We Contain Multitudes is a provocative and eloquent portrait of a friendship between two unlikely teenaged boys.

Adam is a quiet giant, repeating his senior year of high school. He's a former football player and gets into his fair share of fights. Jonathan is a quirky and fiercely intelligent sophomore with a love for vintage clothes and poetry.

Paired together by an earnest English teacher's assignment, the novel is structured as an exchange of weekly hand-written letters between the boys. The letters start off reluctantly with the telling of their daily lives.

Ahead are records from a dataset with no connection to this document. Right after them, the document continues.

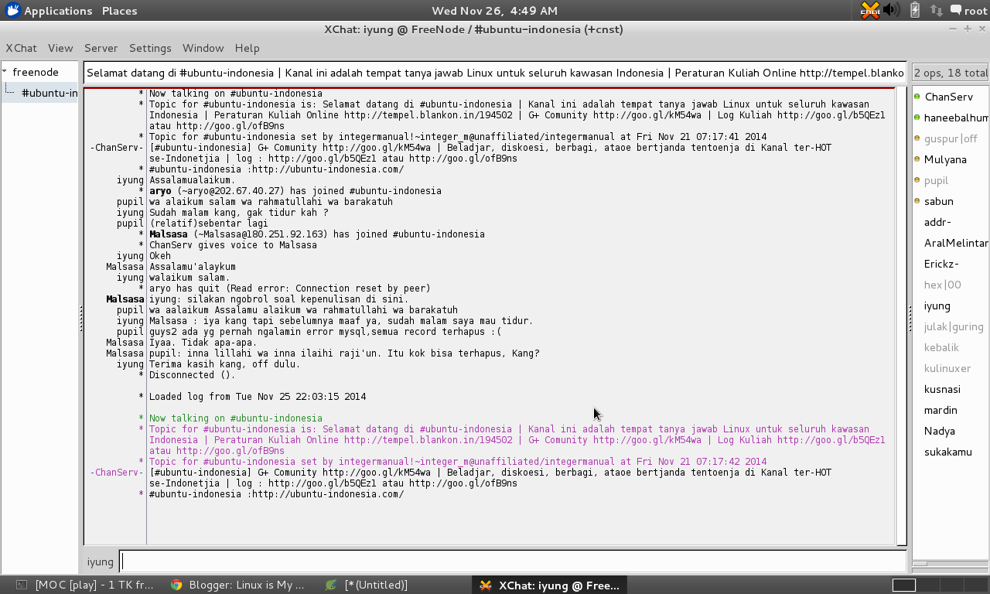Click the battery status icon
Image resolution: width=990 pixels, height=594 pixels.
click(x=915, y=10)
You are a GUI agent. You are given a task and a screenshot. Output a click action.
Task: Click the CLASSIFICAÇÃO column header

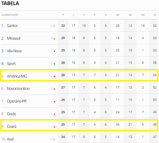(x=10, y=15)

At first, they don't have much to talk about. But over time, they become more honest and revealing. Each realizes there's more to the other than meets the eye. What begins as a school project transforms into a complex story of friendship, love and secrets.

Henstra, winner of the 2018 Governor General's Literary Award, touches on many topics and themes real to teens today including bullying, siblings and family issues, peer pressure, friendship, homophobia, sexuality and more. The novel offers plenty to talk about.

Janet Cottreau, OCT, is the executive director of a family camp outside the Ottawa area.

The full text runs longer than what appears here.